Miscellanea
Giovedì, 29 Giugno 2017

Curarsi lontano da casa conviene?

A cura di Giuseppe Aprile

Un paradosso geografico, quello riportato in un recente lavoro britannico. Sebbene possa avere una diagnosi più precoce, un più rapido inizio del trattamento e alcune facilitazioni logistiche, chi abita distante da un centro oncologico avrebbe una prognosi meno favorevole.

Turner M, et al. A cancer geography paradox? Poorer cancer outcomes with longer travelling times to healthcare facilities despite prompter diagnosis and treatment: a data-linkage study. Br J Cancer 2017, epub 22 June.

Focus di questa interessante analisi osservazionale retrospettiva è indagare riguardo al ruolo della distanza tra il domicilio del paziente e il centro oncologico di riferimento come potenziale fattore prognostico.

Noto da tempo che la domiciliazione rurale o geograficamente sfavorevole (isole, ad esempio) possa essere relato a un ritardo diagnostico e/o a un inizio tardivo del percorso di cura (che determinerebbe il conseguente svantaggio prognostico), alcuni stati Europei hanno avviato una campagna di sensibilizzazione, proprio nelle aree svantaggiate e messo in essere sistemi per favorire la presa in carico di questi pazienti.
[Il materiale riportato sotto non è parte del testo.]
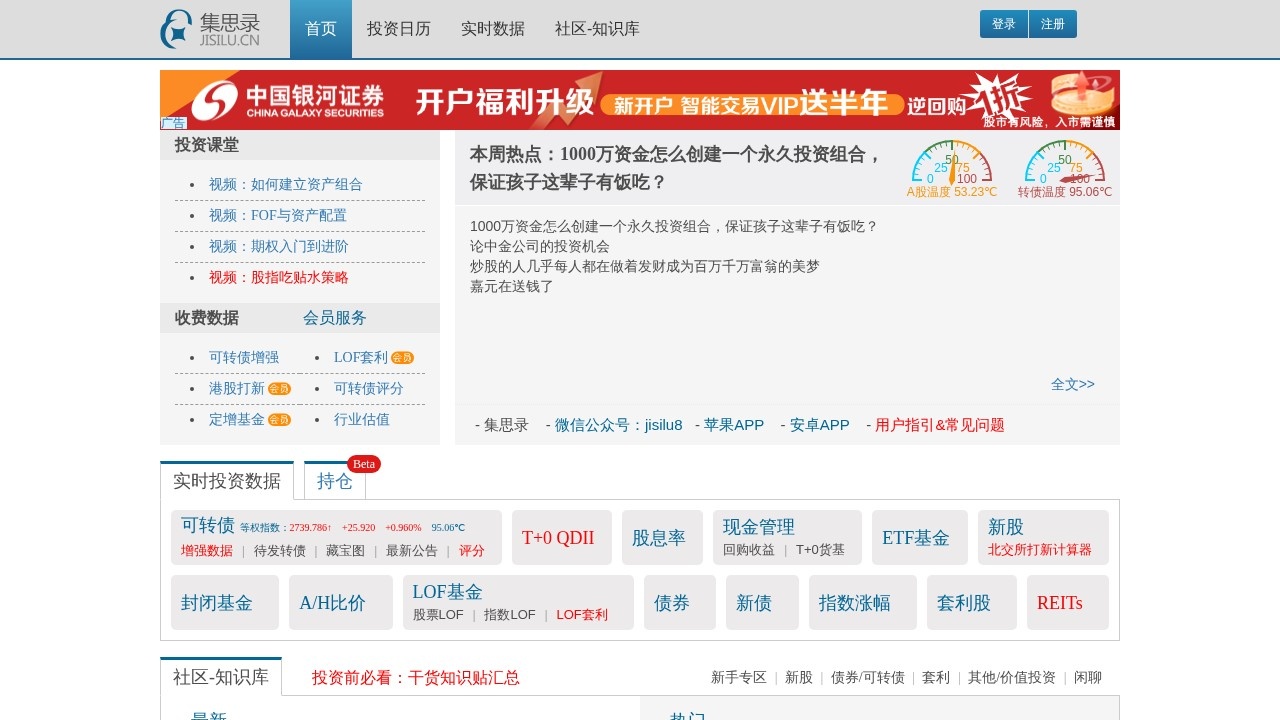
Task: Click the 登录 button
Action: click(1004, 23)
Tuttavia non è noto quale sia l'effetto della distanza di per sè dal centro medico sull'esito delle cure.

L'analisi britannica ha previsto estrazione di dati di oltre 12.000 pazienti, con multipli controlli che rassicurano sull'accuratezza e con l'incrocio di informazioni (tramite data-linkeage) tra il sistema di localizzazione geografico inglese, lo Scottish Cancer Registry e il sistema sanitario britannico, creando un dataset longitudinale di pazienti con neoplasia residenti nell'area definita trattati nel 70% dei casi entro 2 mesi dalla prima valutazione. Erano analizzate le distanze di viaggio da casa al medico di medicina generale prima e al centro oncologico di riferimento poi, separandole in categorie temporali predefinite (meno di 5 minuti, da 5 a 10, da 10 a 15, tra 15 e 30, tra 30 e 60, oltre 60 minuti), misurando poi il tasso di mortalità a 1 anno.

 

La coorte di pazienti analizzati era di 12.339 casi; erano rappresentate tutte le neoplasie ma le diagnosi più frequenti erano la neoplasia mammaria (30%), quella colorettale (22.5%), quella prostatica (16%) o quella polmonare (14%). Il 10% dei pazienti esordiva con uno stadio avanzato di malattia.

Il 65% circa abitava in regioni urbane ad alta densità di poolazione, il 35%, invece,in regioni rurali.

I risultati dello studio sono stati corretti per i possibili fattori confondenti.

Nel confronto con i pazienti domiciliati nelle vicinanze di un centro oncologico (viaggio della durata non superiore a 15 minuti), i pazienti con una distanza di viaggio superiore ai 60 minuti (OR 1.42, 95%CI 1.25-1.61) o gli abitanti di un'isola (OR 1.32, 95%CI 1.09-1.59) avevano maggiore probabilità di iniziare il trattamento entro un mese dalla diagnosi.

Nonostante questo dato, la maggiore durata del viaggio era correlata ad un incremento di rischio di morte a un anno di circa il 20%: HR 1.21 con 95%CI 1.05-1.41 per viaggio tra i 30 e i 60 minuti; HR 1.18 con 95%CI 1.03-1.36 per viaggio superiore a un'ora; HR 1.17 con 95%CI 0.97-1.41 per gli isolani.

Lo studio, sebbene innovativo nell'idea e ben condotto dal punto di vista metodologico, certamente ha dei limiti: tra i fattori confondenti, ad esempio, non sono stati presi in considerazione la dieta é il peso/BMI dei pazienti; non sono stati analizzati i trattamenti sperimentali o le metodiche innovative (spesso disponibili solo in centri di maggiore volume) e nemmeno analizzato il numero di spostamenti nel tempo.

Tuttavia il messaggio è chiaro: il lungo viaggio verso il centro oncologico di riferimento non sempre è conveniente. Se il dato fosse replicato da altre esperienze internazionali potrebbe creare la leva per pensare a una possibile riorganizzazione logistica del sistema.